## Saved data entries
+ + +
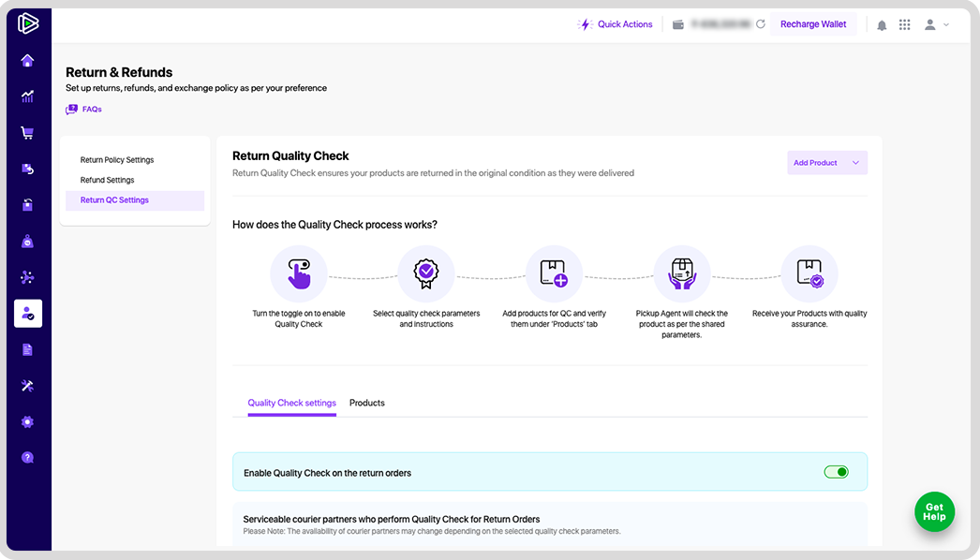This screenshot has width=980, height=560.
Task: Click the green Get Help button
Action: pos(934,512)

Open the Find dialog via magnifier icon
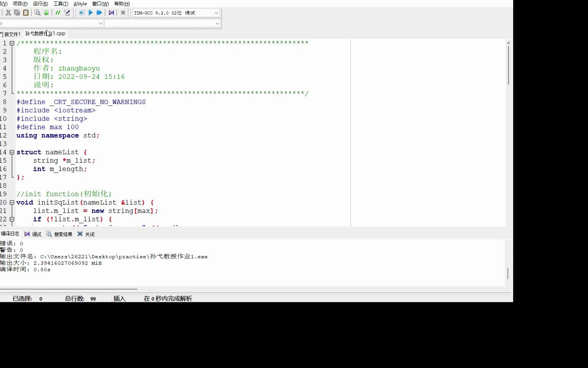click(x=37, y=13)
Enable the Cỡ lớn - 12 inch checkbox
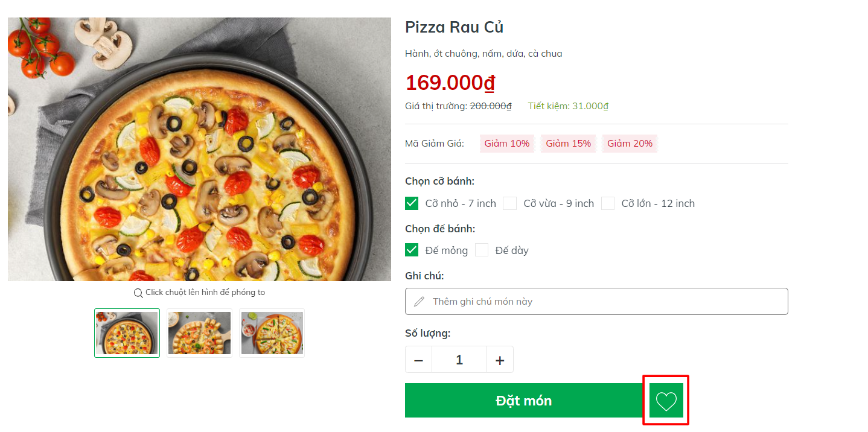 pos(608,203)
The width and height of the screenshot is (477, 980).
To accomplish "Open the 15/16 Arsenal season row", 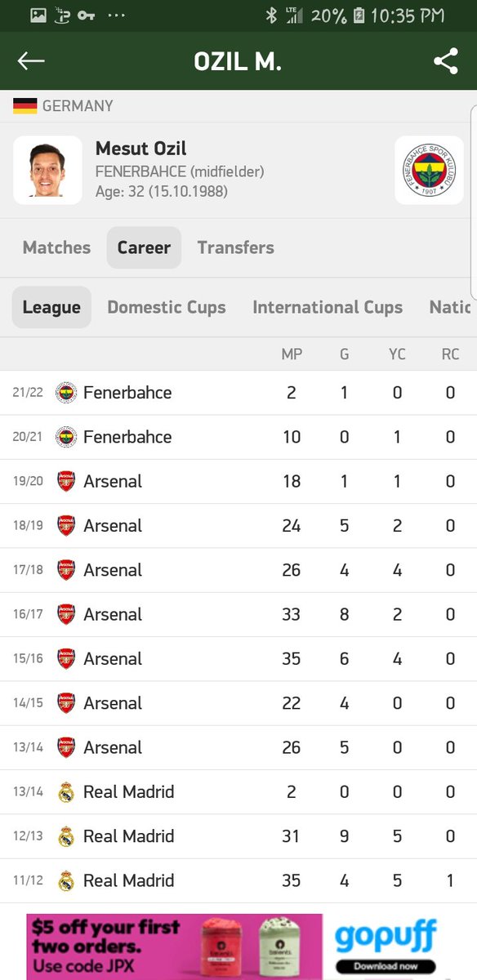I will point(239,659).
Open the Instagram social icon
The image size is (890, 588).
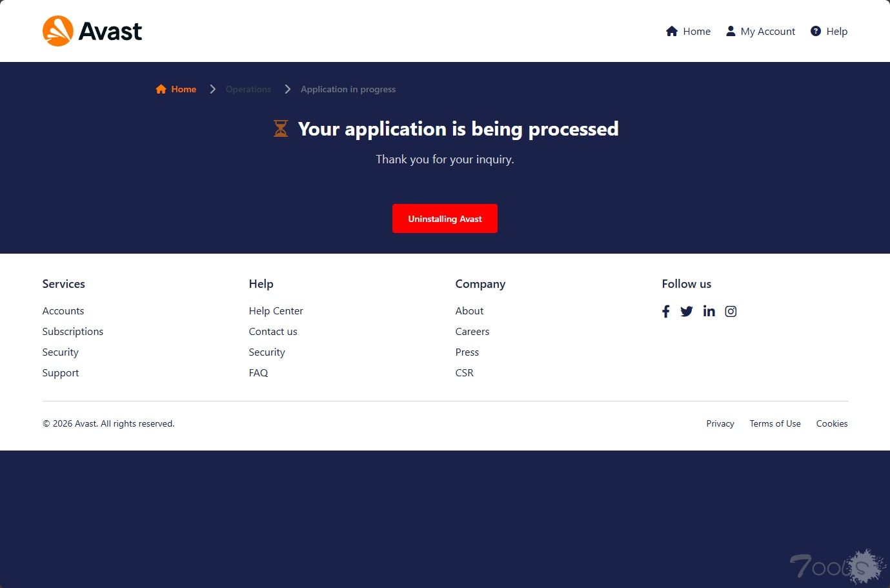pos(731,312)
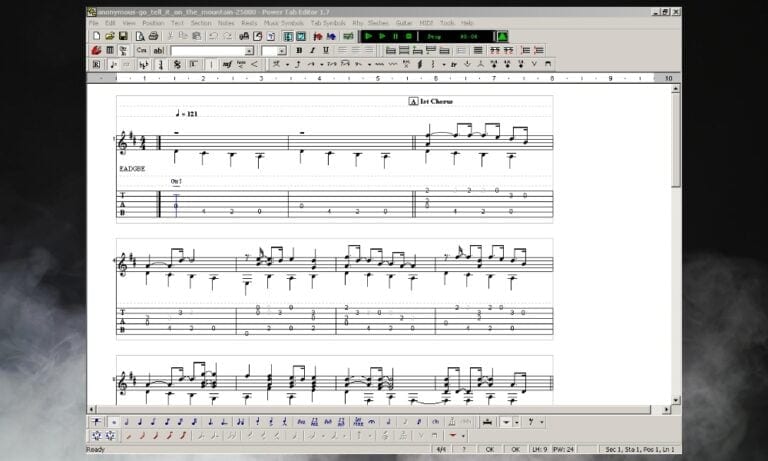The height and width of the screenshot is (461, 768).
Task: Add a dynamic with the mf icon
Action: pyautogui.click(x=227, y=64)
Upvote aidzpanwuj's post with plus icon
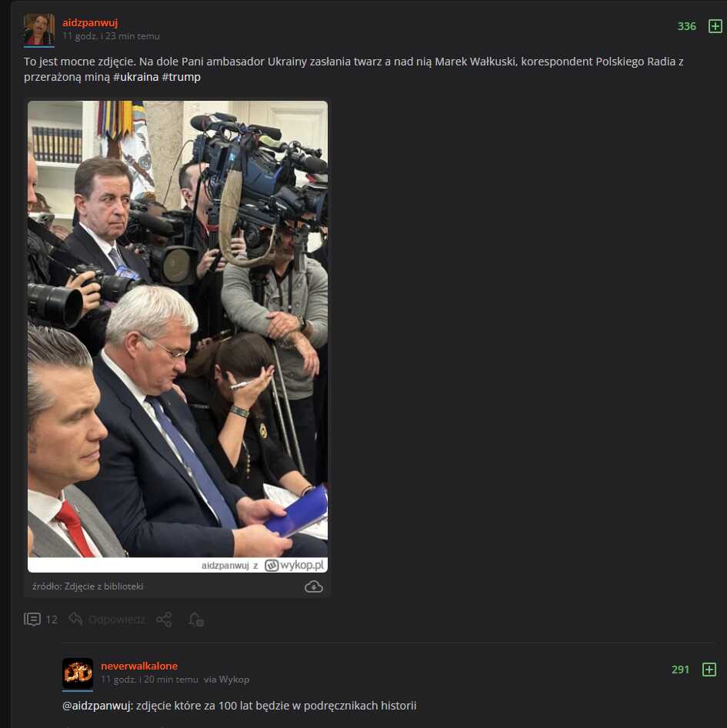The height and width of the screenshot is (728, 727). pos(715,26)

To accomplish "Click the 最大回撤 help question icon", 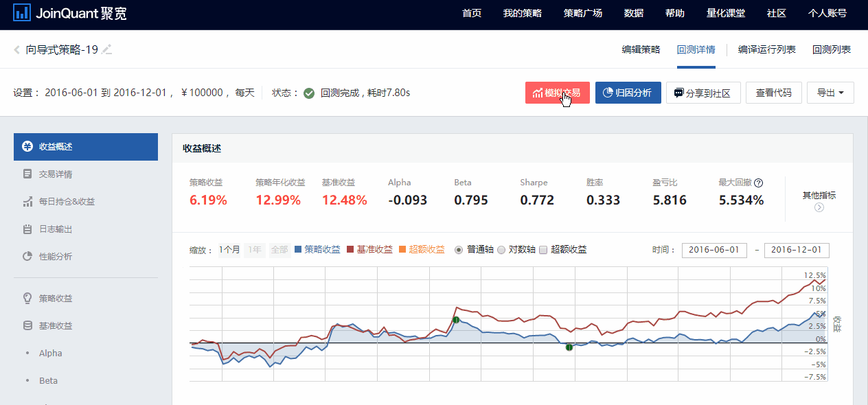I will [x=758, y=183].
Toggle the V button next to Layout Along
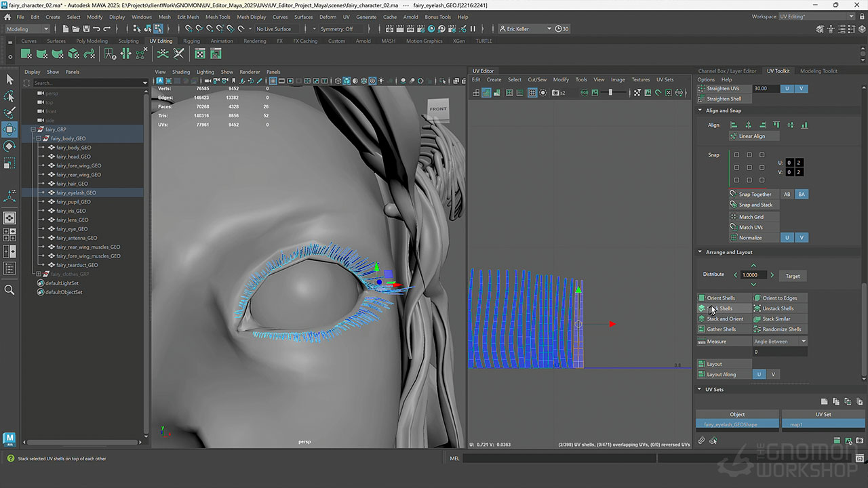868x488 pixels. (772, 374)
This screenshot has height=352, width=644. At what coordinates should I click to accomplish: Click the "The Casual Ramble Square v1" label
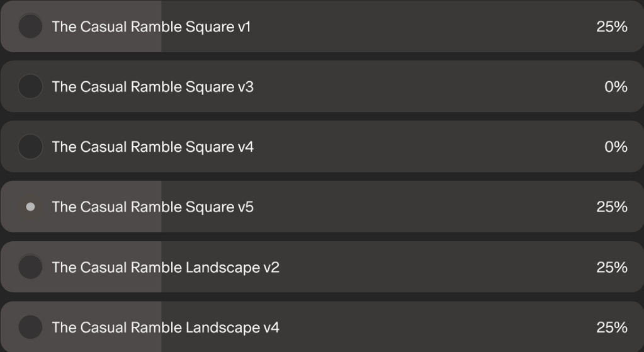(151, 26)

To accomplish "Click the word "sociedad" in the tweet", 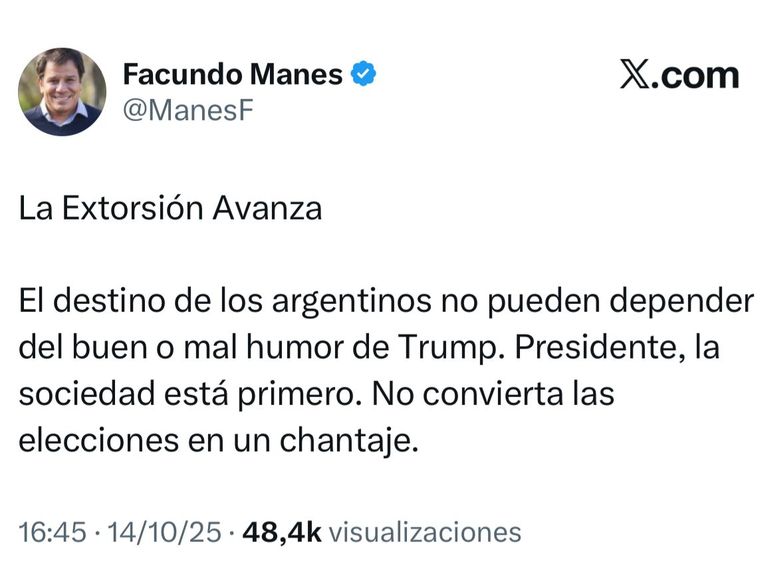I will 78,394.
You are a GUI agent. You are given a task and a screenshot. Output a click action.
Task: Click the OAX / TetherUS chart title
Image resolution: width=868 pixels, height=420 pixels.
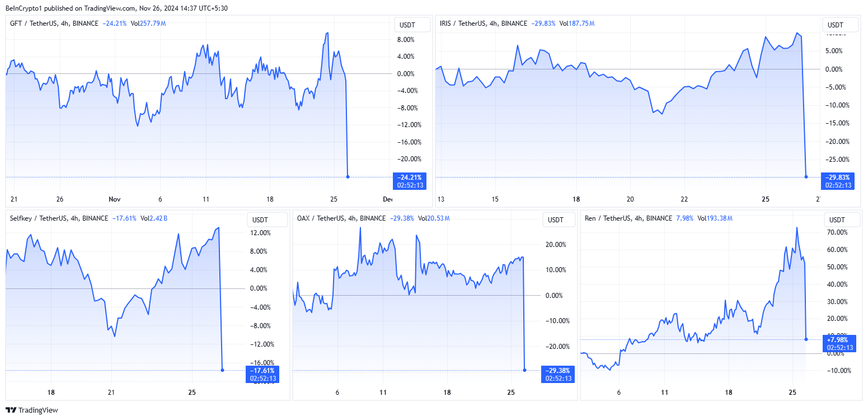pos(321,218)
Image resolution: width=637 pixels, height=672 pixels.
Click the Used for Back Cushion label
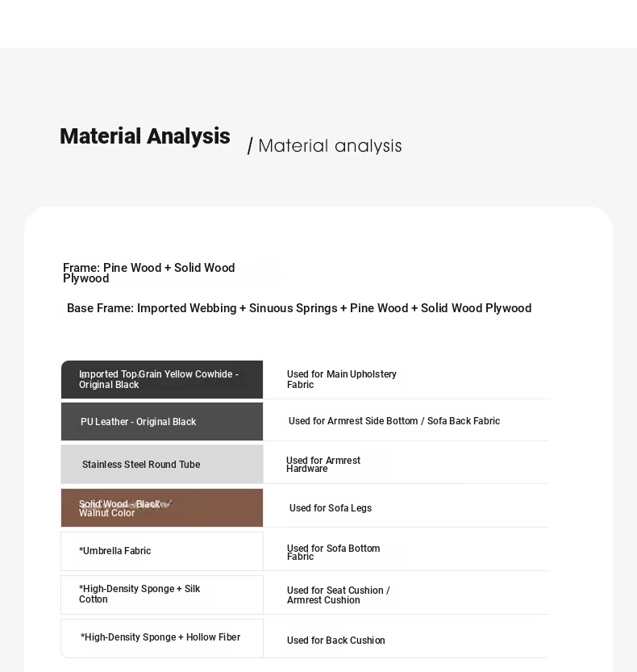coord(336,641)
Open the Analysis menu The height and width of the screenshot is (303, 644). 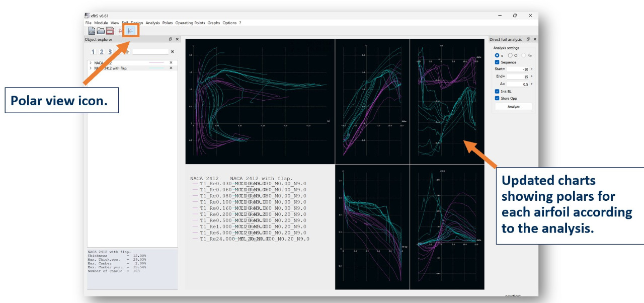click(152, 23)
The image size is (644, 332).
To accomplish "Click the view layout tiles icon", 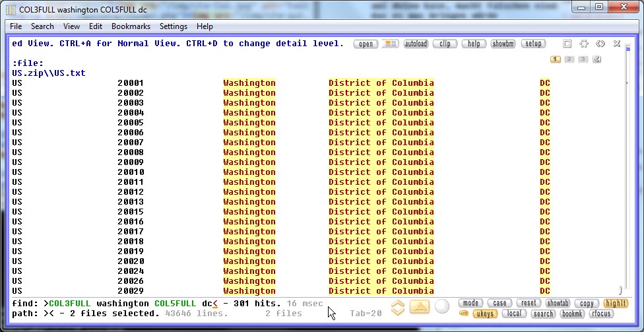I will (x=391, y=44).
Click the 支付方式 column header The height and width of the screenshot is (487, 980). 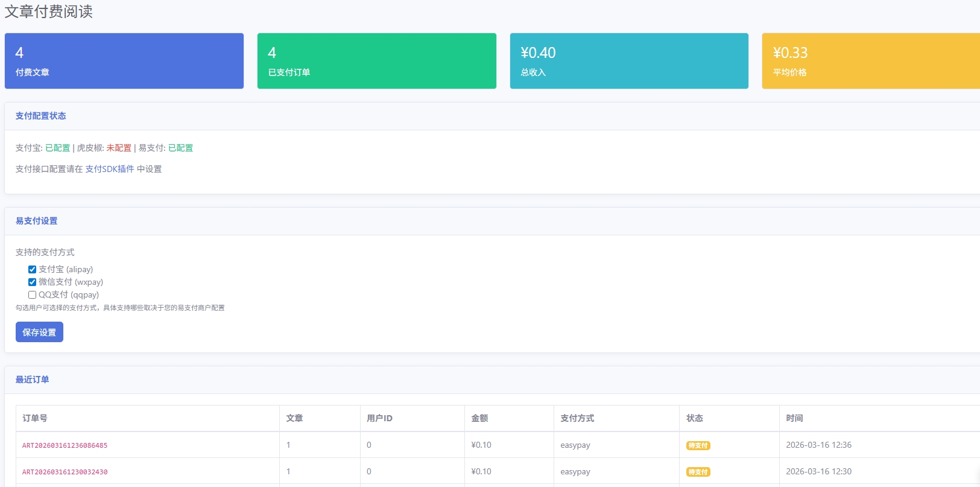(577, 418)
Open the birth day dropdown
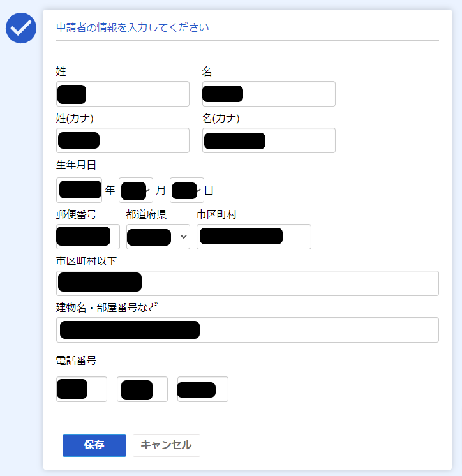 click(x=187, y=190)
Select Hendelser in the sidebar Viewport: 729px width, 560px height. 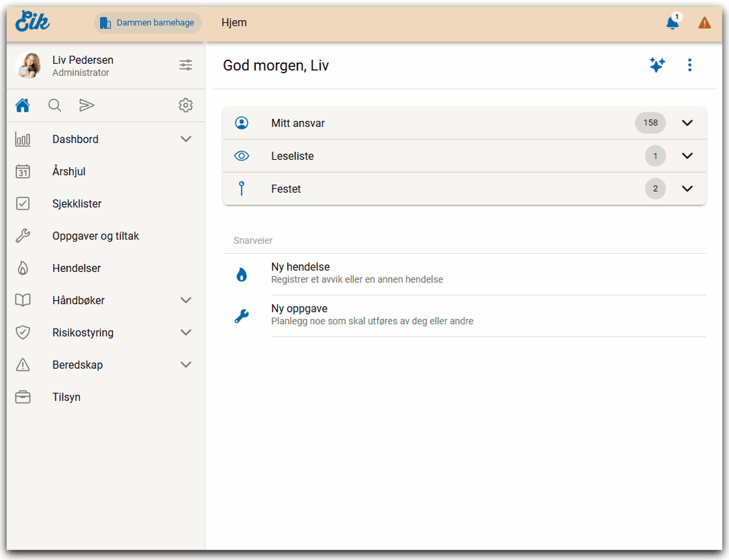point(77,268)
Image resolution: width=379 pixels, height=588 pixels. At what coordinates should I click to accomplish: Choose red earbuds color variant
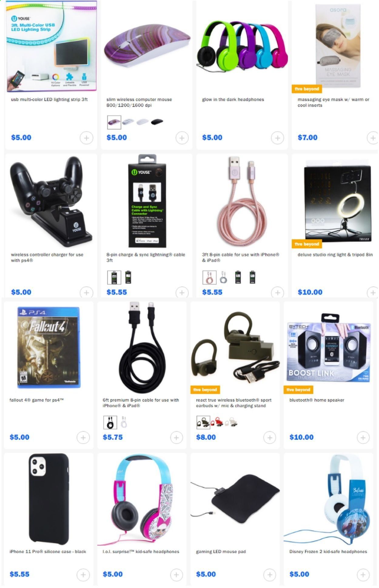(217, 422)
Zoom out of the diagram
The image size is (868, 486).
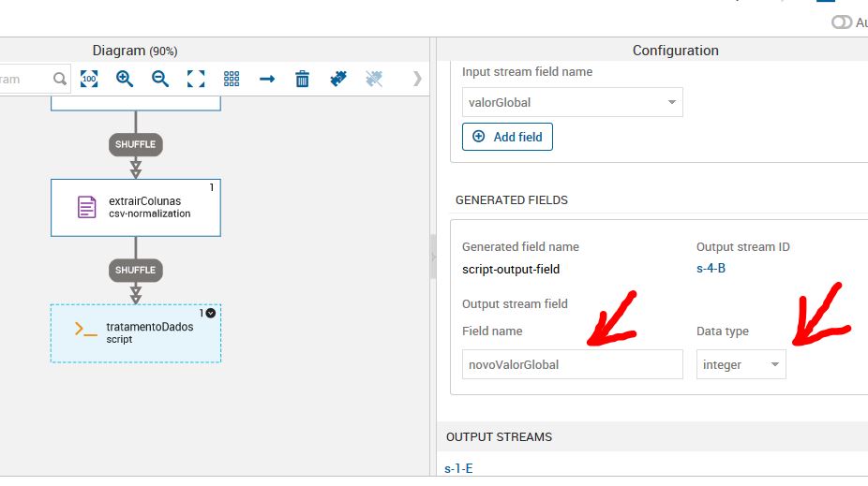[160, 79]
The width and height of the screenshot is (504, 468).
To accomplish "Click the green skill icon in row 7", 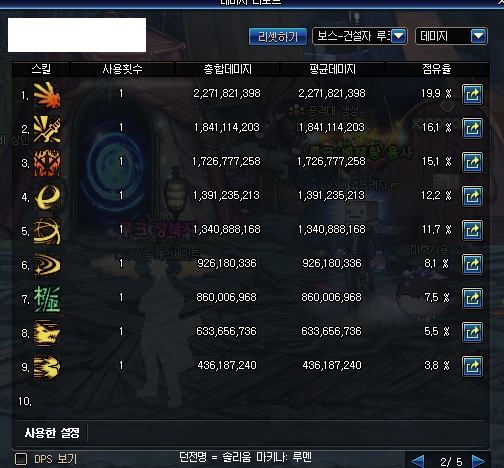I will click(47, 299).
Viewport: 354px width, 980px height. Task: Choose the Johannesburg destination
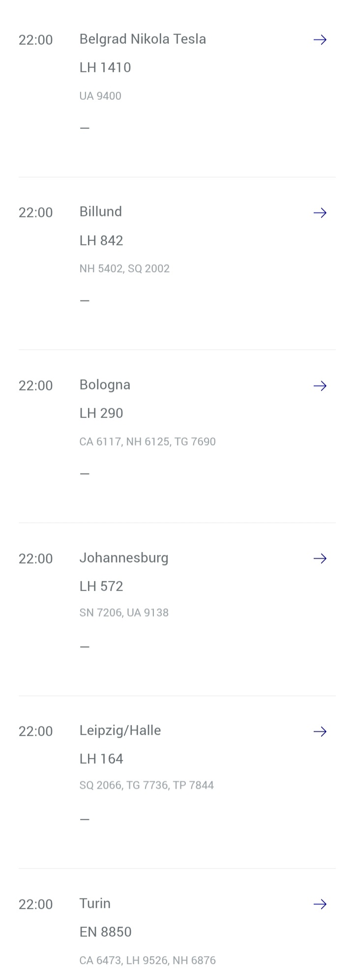(x=124, y=558)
+ + +
## TASK DIRECTIONS
Retype exactly, please, the span from the line holding "Viewport: 354px width, 980px" through the closing line of the data, both ends included, without the pictures.

## RESPONSE
Viewport: 354px width, 980px height. Task: Choose the Johannesburg destination
(x=124, y=558)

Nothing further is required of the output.